At Home With Bad Bunny
When assistant editor Suzy Exposito left New York on March 11th to begin reporting this issue’s cover story about Bad Bunny, it was hard to know how fast the world was changing. The Puerto Rican reggaeton star, whose real name is Benito Antonio Martínez Ocasio, had just filmed the outrageous cross-dressing video for his single “Yo Perreo Sola,” and headed home from Florida with his girlfriend, Gabriela Berlingeri.
Suzy spent the weekend in Miami interviewing Bad Bunny’s producer, and visiting her grandmother, then planned to meet Benito in San Juan on March 17th. Two days before her flight, Puerto Rico Gov. Wanda Vázquez Garced issued an island-wide stay-at-home order. “I must admit, I was relieved,” Suzy says. “I was willing to go, but I was paralyzed by anxiety. My worst fear was going to the airport and getting sick or getting stuck in Puerto Rico, where I didn’t have anybody.”
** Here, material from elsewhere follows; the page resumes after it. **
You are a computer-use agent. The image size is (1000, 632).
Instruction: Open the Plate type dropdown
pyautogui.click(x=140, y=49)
Since then, Benito has been isolated with Gabriela in their rented house in San Juan, and Suzy has been camped out at her grandma’s place in Florida. “I can sit on the terrace and watch the jet-skiers while I work, so it’s not a bad setup,” she says.
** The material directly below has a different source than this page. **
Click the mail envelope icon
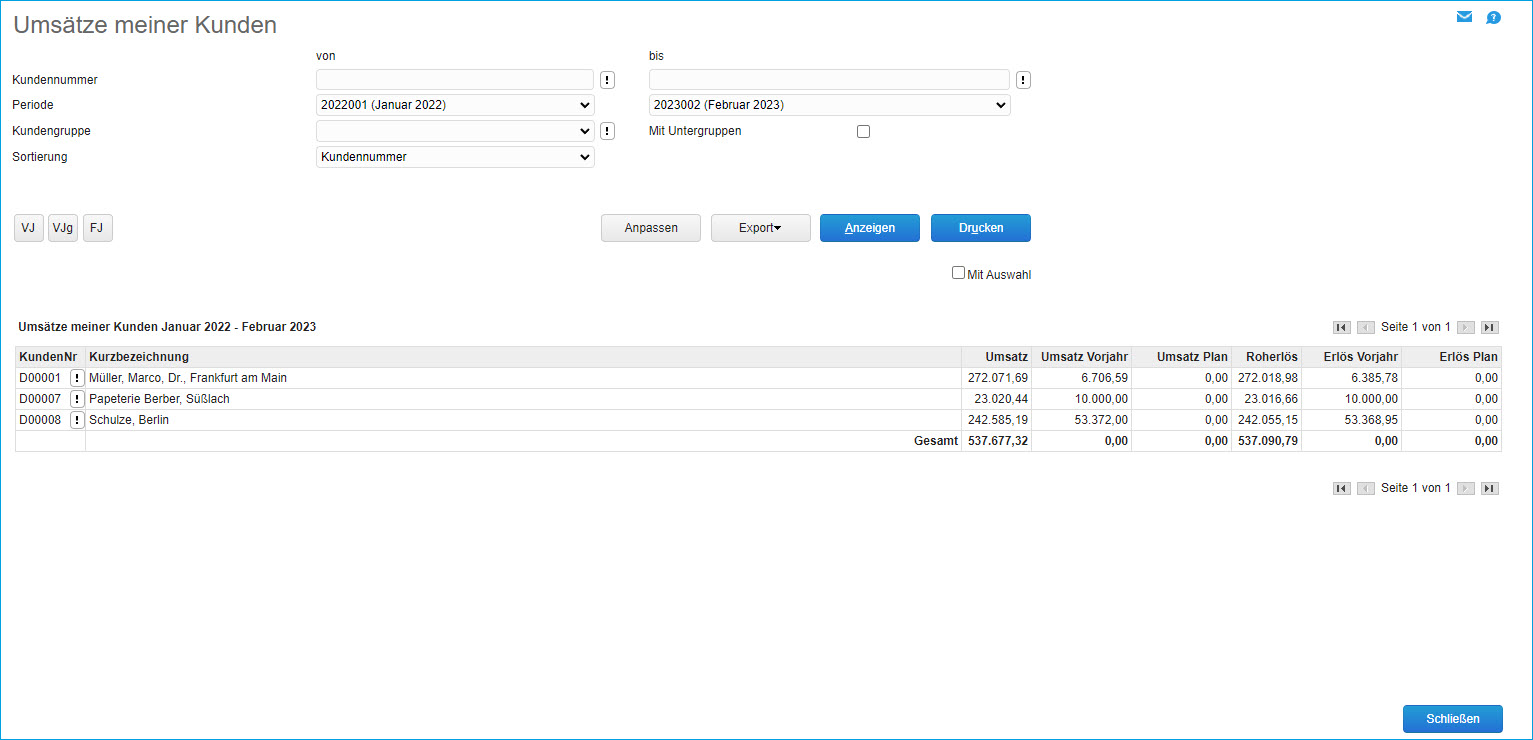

We ended up postponing the story for a month, but Suzy kept reporting in a new and novel way — with multiple hours of interviews over Zoom and FaceTime. “It was awkward at first,” she says, “but he started to open up and let himself be more vulnerable than I thought he would be.”
The distance, in some ways, allowed for more intimate reporting. Benito shared playlists he’s been making of songs that mark the chapters of his life, and described himself as bored at times but also frightened and angry. “He convinces himself that he has coronavirus all the time, even though he hasn’t left the house at all,” Suzy says. He found his political voice in the aftermath of Puerto Rico’s Hurricane Maria, and he’s been critical of Gov. Vázquez for her handling of the pandemic. “Puerto Rico is in a messy situation, and Benito has been very open and angry, involved in Puerto Rican politics,” Suzy says. “He’s very tuned in.”
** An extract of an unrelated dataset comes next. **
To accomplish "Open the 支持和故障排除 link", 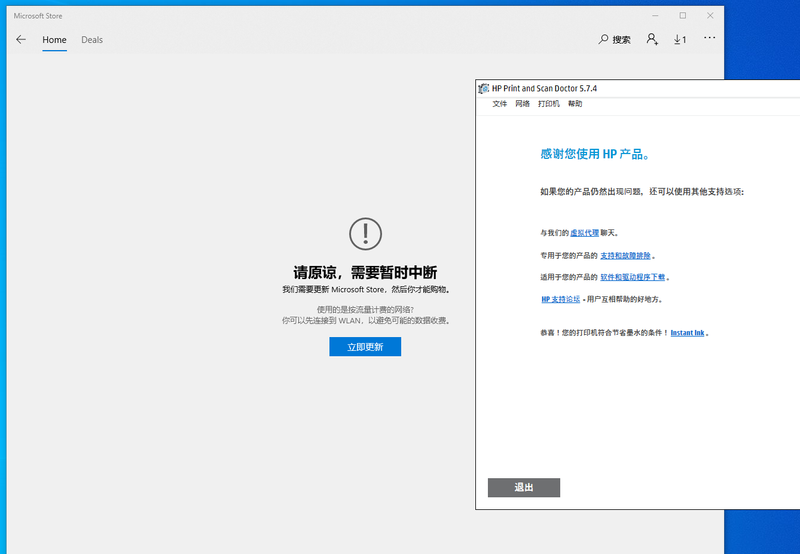I will [626, 256].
For the cover and inside photographs, we handed over the camera to Benito and Gabriela, who spent a day documenting their life in isolation and ended up on the roof as the sun was setting. With direction from photographer Theo Wenner, who has shot Rolling Stone covers of Adele and Taylor Swift, among others, Gabriela captured this cover image on Benito’s iPhone.
“There were no publicists, no managers, no hair and makeup,” says director of creative content Catriona Ni Aiolain, “and even though we weren’t physically there, in a weird way, we are let into their world in a way we wouldn’t be if we were there.”